SET TASK –
Reproduce verbatim every line of the data below, from the line containing "The image size" down to the line containing "[x=529, y=26]", both included, and leave the pictures out of your answer.

ENTRIES SHOWN –
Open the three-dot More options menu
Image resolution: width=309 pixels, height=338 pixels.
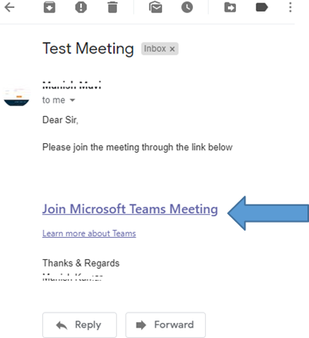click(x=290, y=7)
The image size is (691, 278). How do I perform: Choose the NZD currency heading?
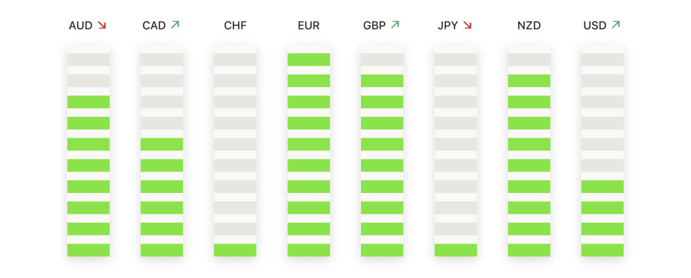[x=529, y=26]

==

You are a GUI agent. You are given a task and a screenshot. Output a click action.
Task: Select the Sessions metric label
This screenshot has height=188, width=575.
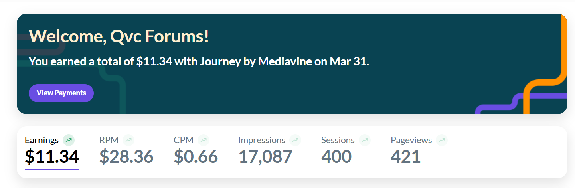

==

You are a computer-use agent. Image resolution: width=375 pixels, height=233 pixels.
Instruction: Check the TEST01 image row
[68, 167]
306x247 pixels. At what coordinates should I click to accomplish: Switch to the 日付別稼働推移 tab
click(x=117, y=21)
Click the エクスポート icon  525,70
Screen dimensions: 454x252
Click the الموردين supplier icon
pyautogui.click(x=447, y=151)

ANSWER TO THE PROBLEM –
The image size is (691, 278). How do I perform: Choose the NZD currency heading?
[x=529, y=26]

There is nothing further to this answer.